Of course we are not doing "simple aggregation such as sum" here so the performance benefits of this approach vs groupByKey may not be present. Obviously benchmarking both approaches on real data would be a good idea.

Here is detailed implementation:

// The input as given by OP here: http://stackoverflow.com/questions/36455419/spark-reducebykey-and-keep-other-columns
val table = sc.parallelize(Seq(("001", 1), ("001", 2), ("001", 3), ("002", 0), ("002", 7)))
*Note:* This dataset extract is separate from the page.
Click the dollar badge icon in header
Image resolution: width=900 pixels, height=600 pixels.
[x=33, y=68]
// zero is initial value into which we will aggregate things.
// The second element is the sum.
// The first element is the list of values which contributed to this sum.
val zero = (List.empty[Int], 0)

// sequencer will receive an accumulator and the value.
// The accumulator will be reset for each key to 'zero'.
// In this sequencer we add value to the sum and append to the list because
// we want to keep both.
// This can be thought of as "map" stage in classic map/reduce.
def sequencer(acc: (List[Int], Int), value: Int) = {
  val (values, sum) = acc
  (value :: values, sum + value)
}

// combiner combines two lists and sums into one.
// The reason for this is the sequencer may run in different partitions
// and thus produce partial results. This step combines those partials into
// one final result.
// This step can be thought of as "reduce" stage in classic map/reduce.
def combiner(left: (List[Int], Int), right: (List[Int], Int)) = {
  (left._1 ++ right._1, left._2 + right._2)
}

// wiring it all together.
// Note the type of result it produces:
// Each key will have a list of values which contributed to the sum, sum the sum itself.
val result: RDD[(String, (List[Int], Int))] = table.aggregateByKey(zero)(sequencer, combiner)
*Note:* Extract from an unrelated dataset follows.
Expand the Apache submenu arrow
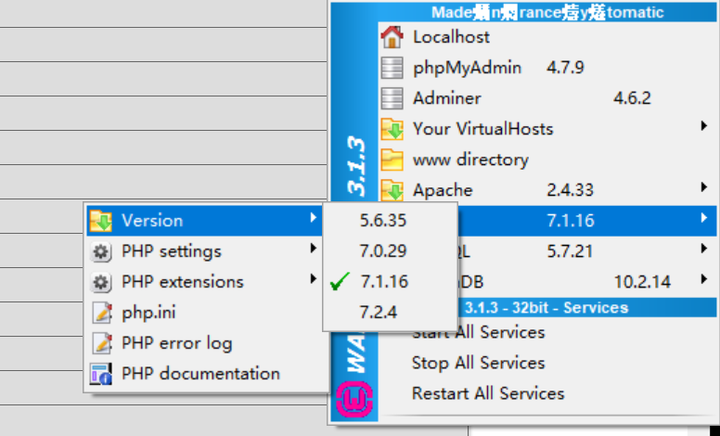Screen dimensions: 720x436 tap(705, 187)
// To turn this to a flat list and print, use flatMap to produce:
// (key, value, sum)
val flatResult: RDD[(String, Int, Int)] = result.flatMap(result => {
  val (key, (values, sum)) = result
  for (value <- values) yield (key, value, sum)
})

// collect and print
flatResult.collect().foreach(println)

This produces:

(001,1,6)
(001,2,6)
(001,3,6)
(002,0,7)
(002,7,7)

Here is also a gist with a fully runnable version of the above if you want to reference it: https://gist.github.com/ppanyukov/253d251a16fbb660f225fb425d32206a

Answer 2

You could use groupByKey to get the list of values, take the sum and recreate the lines with flatMapValues:

val g = table.groupByKey().flatMapValues { f1s =>
  val sum = f1s.reduce(_ + _)
  f1s.map(_ -> sum)
}

But reduce in this code works locally, so this will fail if a single key has too many values.
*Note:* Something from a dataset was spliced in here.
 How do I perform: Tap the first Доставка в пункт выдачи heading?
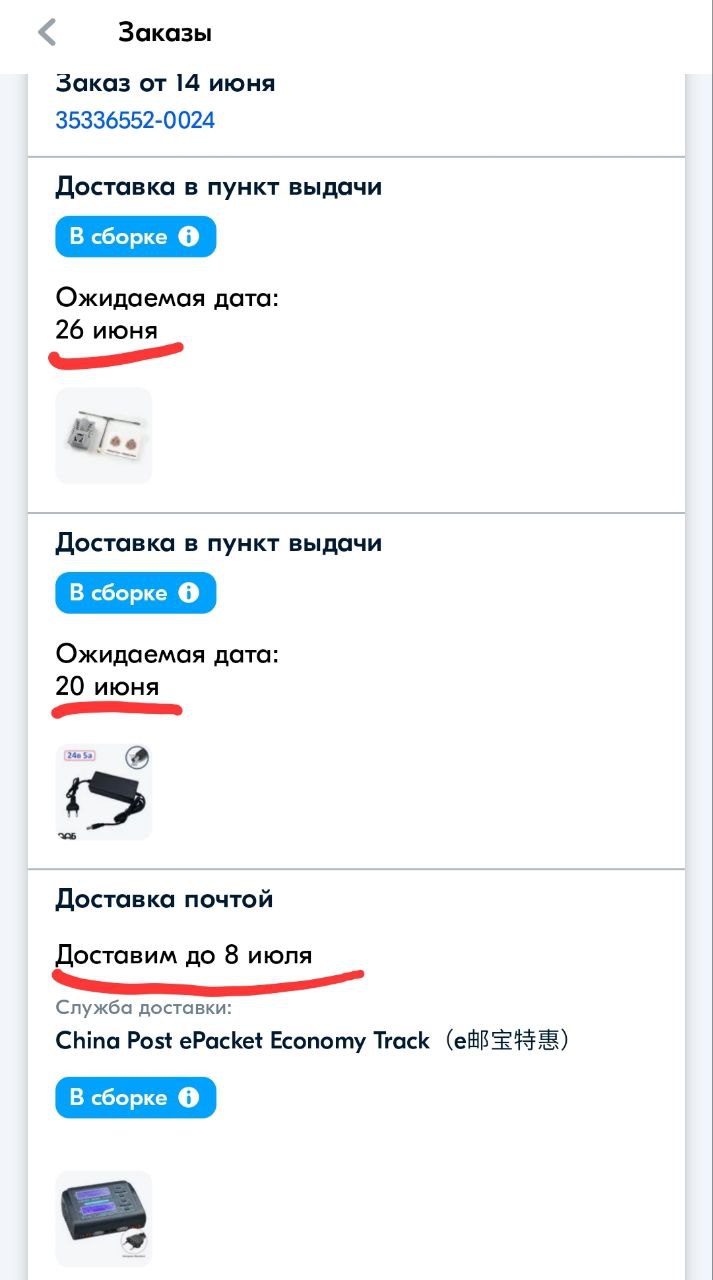pyautogui.click(x=219, y=187)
Another approach is to keep the join, but partition first, so the join is cheap:

val partitioned = table.partitionBy(
  new org.apache.spark.HashPartitioner(table.partitions.size))
partitioned.cache // May or may not improve performance.
val sum = partitioned.reduceByKey(_ + _)
val result = partitioned.join(sum)

I cannot guess which would be faster. I'd benchmark all of the options.